Orthodox Church in Abkhazia Not Happy with Moscow’s Go Slow Approach

Paul Goble

            Staunton, Nov. 3 – Since 2008, the Moscow Patriarchate has pursued a two-track approach in its dealings with the Orthodox church in the breakaway Abkhaz republic, simultaneously refusing to challenge that republic’s status as part of the canonical territory of Georgia but sending in ever more of its own priests as a kind of hybrid advance.

            (On that policy, which Moscow Patriarch Kirill has extended to South Ossetia as well, see windowoneurasia2.blogspot.com/2015/07/moscow-patriarchate-extends-abkhaz.html).

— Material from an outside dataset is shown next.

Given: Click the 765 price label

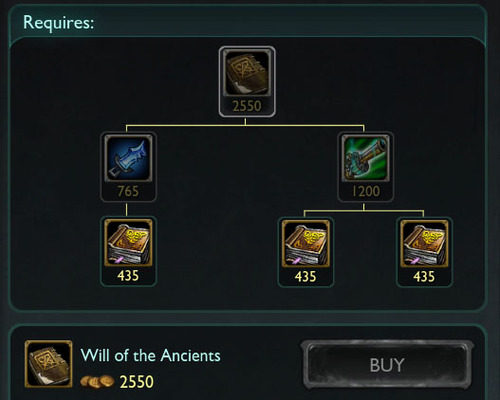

            While Georgia is pleased by Russian recognition of these areas as part of its canonical territory although angry about Moscow’s dispatch of priests there, many among the Orthodox hierarchy in Abkhazia want Russia to go further. And their demands in that regard are now putting Moscow in a difficult position

            Father Vissarion Aplia, head of the self-proclaimed Abkhaz Orthodox Church, has declared in a new message that the issue of the status of his church must be decided upon by Moscow and not by Tbilisi, given that the AOC “is not part of the Georgian Orthodox Church” (ng.ru/ng_religii/2021-11-02/10_518_status.html).

            He says that his church is “the heir of the Abkhaz catholicate” and seeks the restoration of that status as an autocephalous denomination. Russia must play the key role in this since “the mission of restoring Orthodox Christianity in the Caucasus belongs [exclusively] to the Moscow Patriarchate.”

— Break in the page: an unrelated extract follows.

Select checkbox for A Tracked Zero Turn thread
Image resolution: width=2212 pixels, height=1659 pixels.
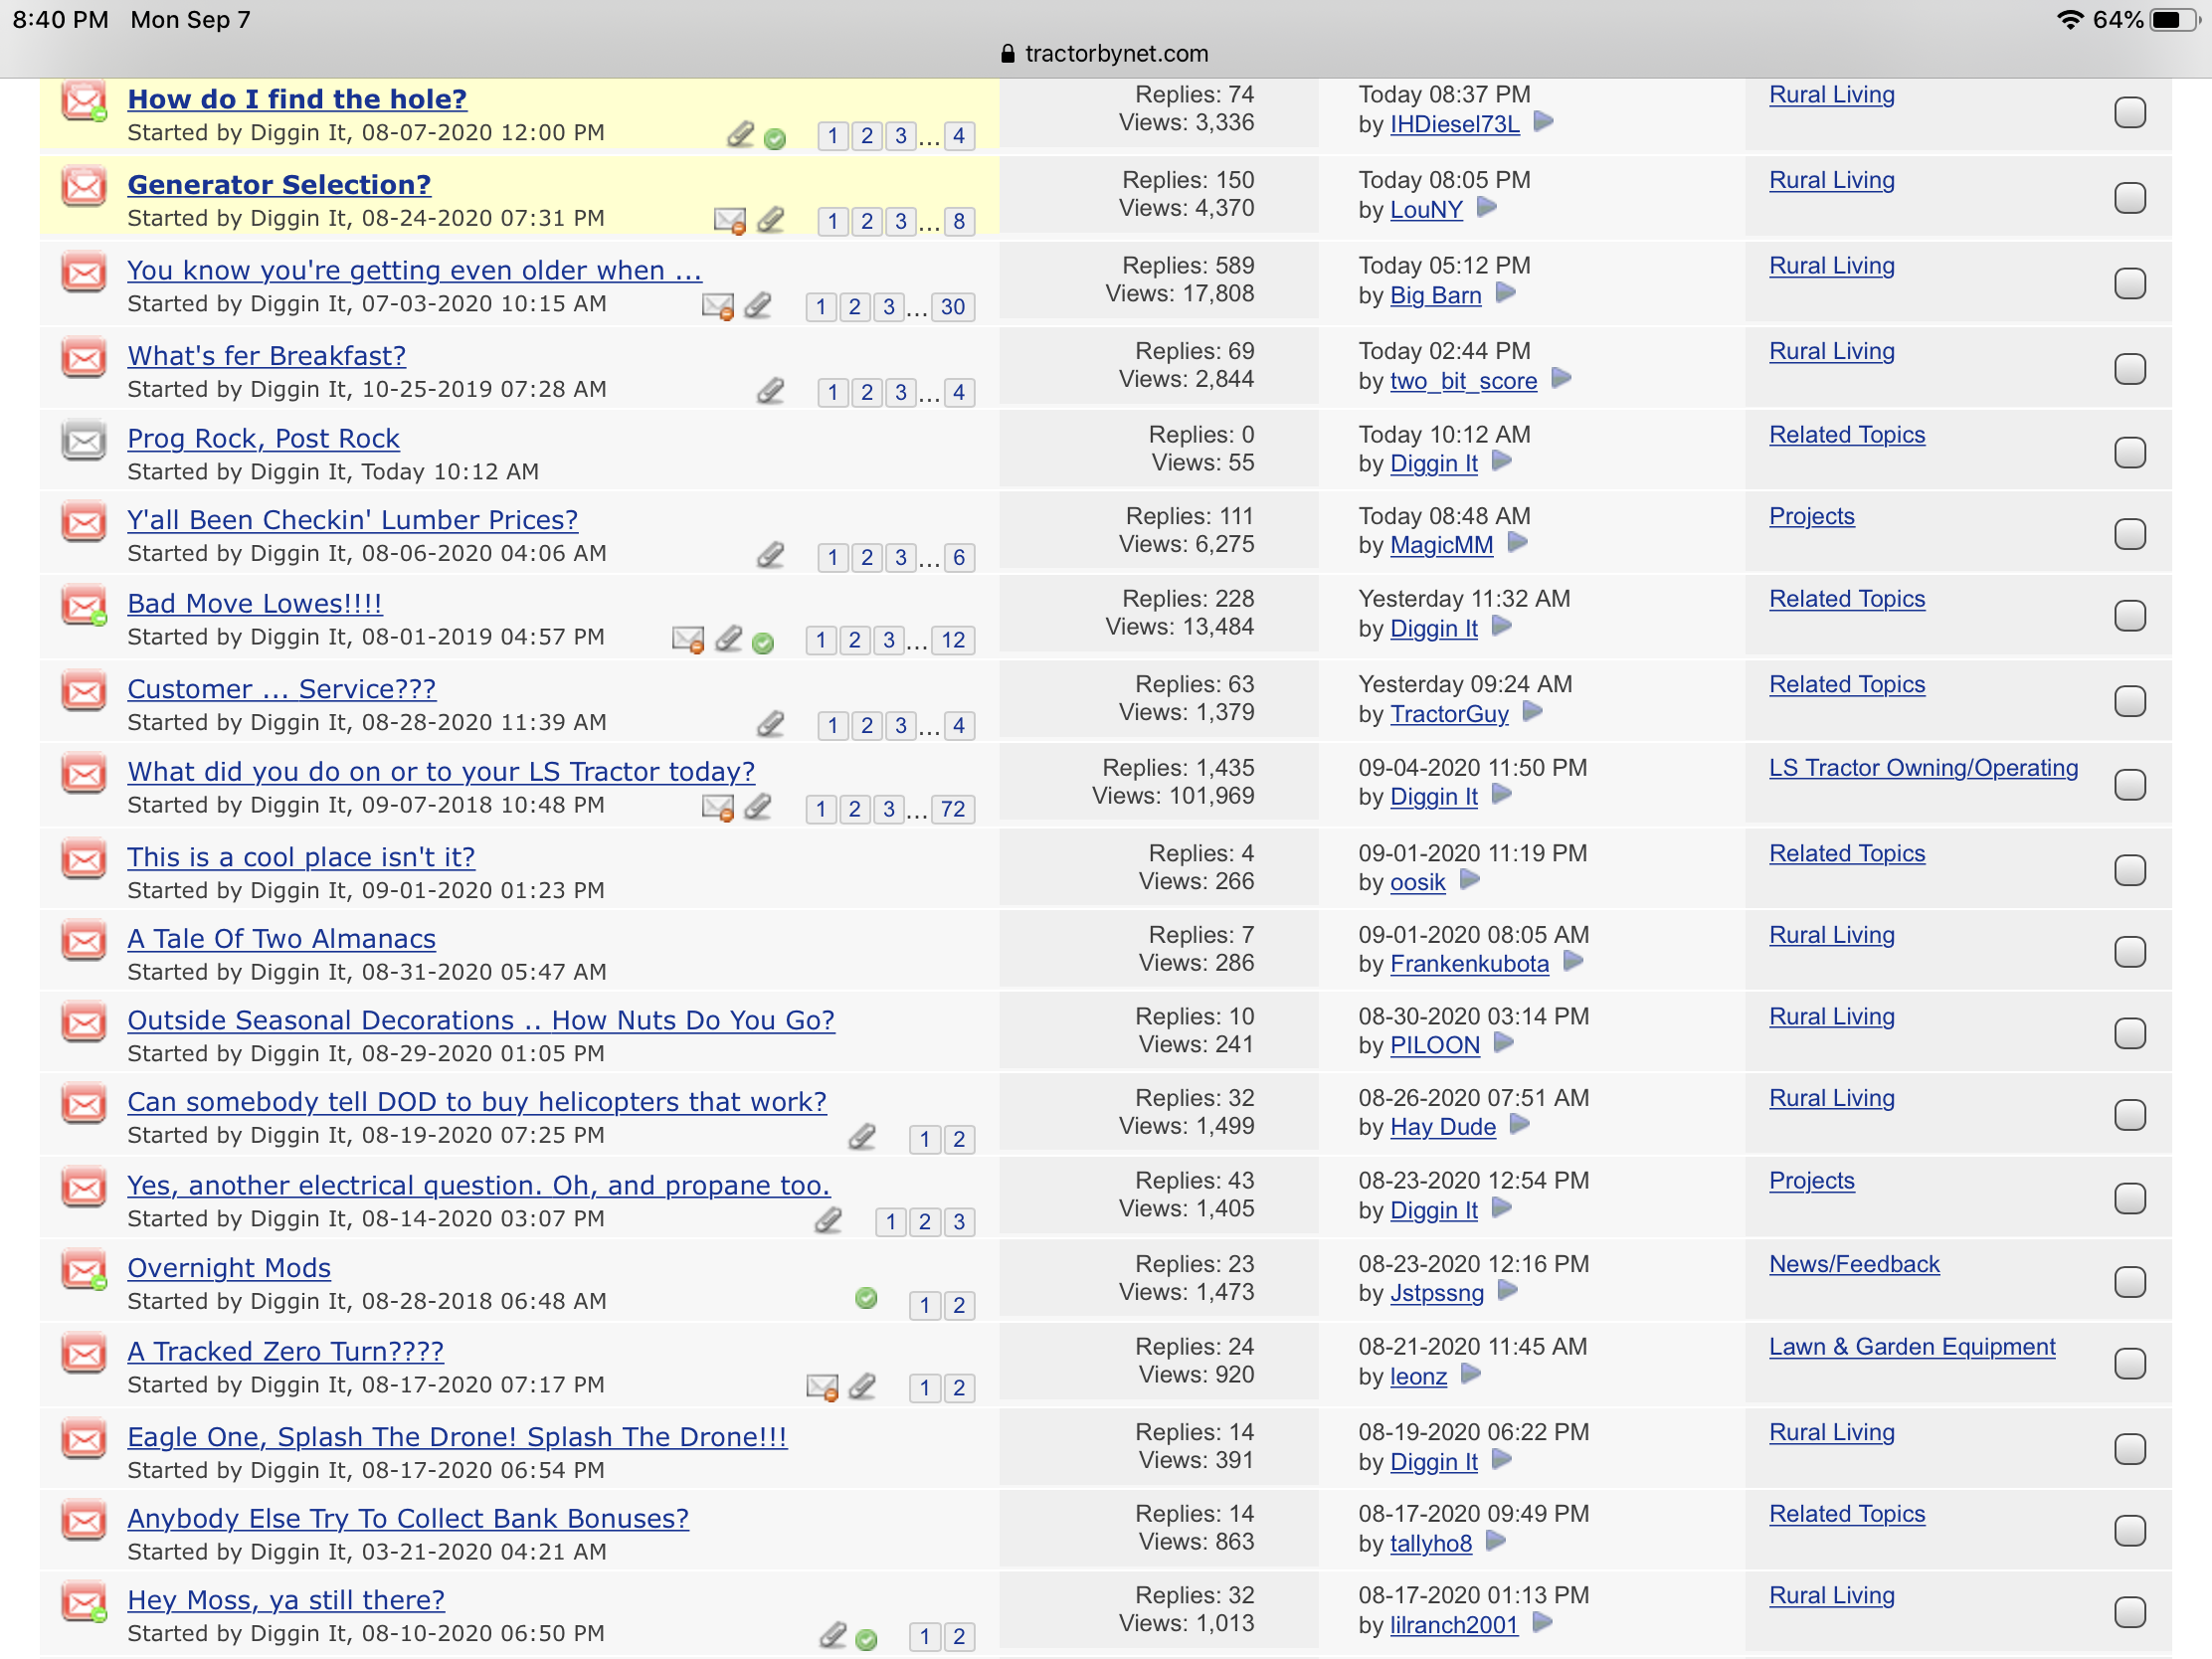(2129, 1364)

            The Georgian church has rejected this appeal but called for talks, something the Abkhazian churchman has rejected because he says the Georgians can’t be trusted. But Aplia’s words create a problem for Moscow. It doesn’t want to challenge existing canonical territories or be involved in offering autocephaly to all and sundry.

            Were the Moscow Patriarchate to do what Abkhazia wants, that would set a precedent that could put additional pressure on the Russian side to recognize the autocephaly of Ukraine and potentially that of Orthodox churches elsewhere in the former Soviet space, a step neither Kirill nor the Kremlin has any intention of taking.

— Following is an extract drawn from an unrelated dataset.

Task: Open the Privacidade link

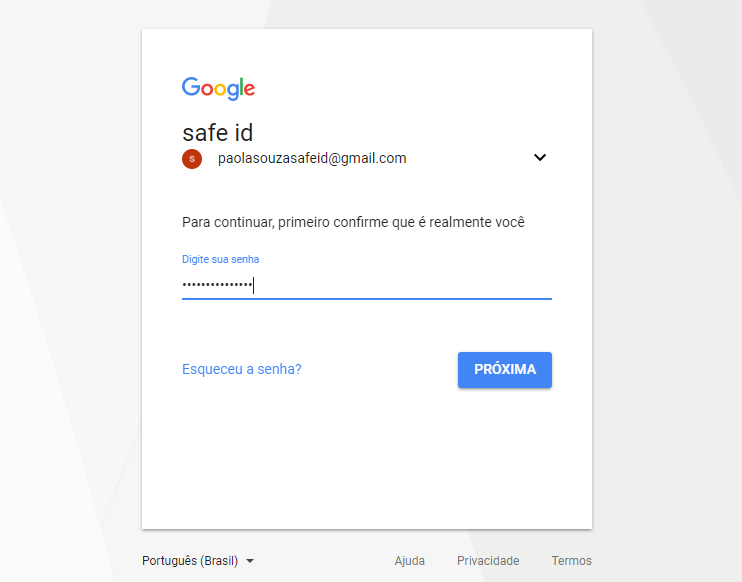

            But there is an additional dimension to this problem. Moscow insists that the Ecumenical Patriarch does not have the right to make a unilateral grant of autocephaly to any Orthodox church. In the view of the ROC MP, such a decision must be made by the historical Orthodox churches.

            Indeed, Moscow’s opposition to Constantinople’s actions regarding Ukraine has been so strong that Patriarch Kirill has denounced the Ecumenical Patriarch as a splitter and broken relations with him. The Abkhaz churchman clearly thinks he has a chance to fish in these troubled waters,

            Nothing may come of this issue immediately. After all, Moscow, Tbilisi and Constantinople have lived with Aplia’s activism for some time. But its resurfacing now is a timely reminder that resolving church issues generally and in Georgia in particular is no easy matter and will have an impact on the solution of broader political ones as well.